### TASK DATA

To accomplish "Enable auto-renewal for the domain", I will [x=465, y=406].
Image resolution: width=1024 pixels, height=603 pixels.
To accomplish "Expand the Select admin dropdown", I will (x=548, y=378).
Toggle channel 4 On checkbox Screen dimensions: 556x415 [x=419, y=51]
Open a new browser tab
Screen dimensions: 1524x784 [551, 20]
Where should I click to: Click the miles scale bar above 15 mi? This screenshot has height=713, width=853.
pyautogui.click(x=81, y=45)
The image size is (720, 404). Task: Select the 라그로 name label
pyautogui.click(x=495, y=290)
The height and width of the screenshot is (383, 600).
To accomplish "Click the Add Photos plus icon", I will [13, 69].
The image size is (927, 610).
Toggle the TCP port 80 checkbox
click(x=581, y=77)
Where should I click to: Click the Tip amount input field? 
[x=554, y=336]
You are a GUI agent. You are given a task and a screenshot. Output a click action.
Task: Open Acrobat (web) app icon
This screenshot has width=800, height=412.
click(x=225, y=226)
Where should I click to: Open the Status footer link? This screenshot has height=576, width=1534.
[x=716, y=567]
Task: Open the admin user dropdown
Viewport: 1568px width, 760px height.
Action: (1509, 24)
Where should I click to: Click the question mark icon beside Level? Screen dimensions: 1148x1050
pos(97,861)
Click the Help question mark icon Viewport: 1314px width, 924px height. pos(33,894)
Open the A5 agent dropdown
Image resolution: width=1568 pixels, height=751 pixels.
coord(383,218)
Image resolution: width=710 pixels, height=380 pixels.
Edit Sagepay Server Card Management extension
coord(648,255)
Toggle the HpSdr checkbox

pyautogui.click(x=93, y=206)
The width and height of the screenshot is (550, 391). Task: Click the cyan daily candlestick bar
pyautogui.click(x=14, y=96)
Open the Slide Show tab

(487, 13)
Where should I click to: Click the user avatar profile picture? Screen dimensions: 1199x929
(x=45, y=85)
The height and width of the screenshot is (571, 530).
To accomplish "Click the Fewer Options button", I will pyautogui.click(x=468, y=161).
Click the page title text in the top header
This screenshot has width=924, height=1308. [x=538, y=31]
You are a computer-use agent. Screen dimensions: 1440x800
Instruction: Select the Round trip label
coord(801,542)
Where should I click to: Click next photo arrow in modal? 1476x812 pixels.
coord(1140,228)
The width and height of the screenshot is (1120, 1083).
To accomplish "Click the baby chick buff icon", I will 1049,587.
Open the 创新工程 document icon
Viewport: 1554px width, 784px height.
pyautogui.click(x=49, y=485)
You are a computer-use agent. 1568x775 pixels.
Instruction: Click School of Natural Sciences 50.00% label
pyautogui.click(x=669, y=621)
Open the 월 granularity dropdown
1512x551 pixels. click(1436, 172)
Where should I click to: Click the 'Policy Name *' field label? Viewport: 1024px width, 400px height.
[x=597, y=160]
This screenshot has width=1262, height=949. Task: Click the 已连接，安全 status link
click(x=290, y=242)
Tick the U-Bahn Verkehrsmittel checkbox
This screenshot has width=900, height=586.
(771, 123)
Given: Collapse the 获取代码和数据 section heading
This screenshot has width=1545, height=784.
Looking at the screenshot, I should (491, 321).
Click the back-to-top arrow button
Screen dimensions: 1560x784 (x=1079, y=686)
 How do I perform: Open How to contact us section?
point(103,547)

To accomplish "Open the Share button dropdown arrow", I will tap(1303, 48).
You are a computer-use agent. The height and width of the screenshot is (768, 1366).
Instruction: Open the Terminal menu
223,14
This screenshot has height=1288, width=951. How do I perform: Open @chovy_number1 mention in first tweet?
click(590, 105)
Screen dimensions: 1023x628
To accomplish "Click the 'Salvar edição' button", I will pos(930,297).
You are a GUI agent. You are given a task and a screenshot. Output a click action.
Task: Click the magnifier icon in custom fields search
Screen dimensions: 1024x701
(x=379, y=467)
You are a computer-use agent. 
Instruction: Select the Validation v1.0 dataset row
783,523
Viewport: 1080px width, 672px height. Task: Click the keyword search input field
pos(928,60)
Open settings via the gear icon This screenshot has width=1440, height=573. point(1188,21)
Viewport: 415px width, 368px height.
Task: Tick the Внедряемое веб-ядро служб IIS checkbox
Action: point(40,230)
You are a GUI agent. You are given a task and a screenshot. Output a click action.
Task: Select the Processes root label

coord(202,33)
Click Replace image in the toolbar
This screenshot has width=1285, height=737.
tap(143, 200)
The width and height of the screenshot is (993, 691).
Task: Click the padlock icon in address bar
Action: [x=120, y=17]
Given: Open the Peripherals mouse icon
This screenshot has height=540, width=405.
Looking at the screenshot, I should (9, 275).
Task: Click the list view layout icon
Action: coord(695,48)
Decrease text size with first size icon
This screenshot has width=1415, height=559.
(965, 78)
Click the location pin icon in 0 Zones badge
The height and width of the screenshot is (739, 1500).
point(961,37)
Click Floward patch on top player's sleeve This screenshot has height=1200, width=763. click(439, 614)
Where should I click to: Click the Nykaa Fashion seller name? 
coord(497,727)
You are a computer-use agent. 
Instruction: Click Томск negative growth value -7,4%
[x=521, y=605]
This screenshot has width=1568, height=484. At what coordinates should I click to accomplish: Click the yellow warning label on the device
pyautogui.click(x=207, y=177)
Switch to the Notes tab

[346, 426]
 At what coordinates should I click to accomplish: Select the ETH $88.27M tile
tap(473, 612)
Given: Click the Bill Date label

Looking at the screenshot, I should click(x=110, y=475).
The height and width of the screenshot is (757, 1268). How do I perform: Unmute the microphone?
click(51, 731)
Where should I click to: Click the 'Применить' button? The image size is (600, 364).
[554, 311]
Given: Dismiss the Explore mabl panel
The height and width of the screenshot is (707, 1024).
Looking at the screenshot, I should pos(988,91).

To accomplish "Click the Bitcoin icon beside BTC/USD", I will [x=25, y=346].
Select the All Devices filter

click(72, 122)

######

> _TO DO_
Return, word for word, the stretch of rows above from the line containing "The height and width of the screenshot is (757, 1268)." through the end of the rows, including both ends.

> _TASK SOLUTION_
The height and width of the screenshot is (757, 1268). How do I perform: Unmute the microphone?
click(51, 731)
Where should I click to: Click the 'Применить' button? The image size is (600, 364).
[554, 311]
Given: Dismiss the Explore mabl panel
The height and width of the screenshot is (707, 1024).
Looking at the screenshot, I should pos(988,91).

To accomplish "Click the Bitcoin icon beside BTC/USD", I will [x=25, y=346].
Select the All Devices filter

click(72, 122)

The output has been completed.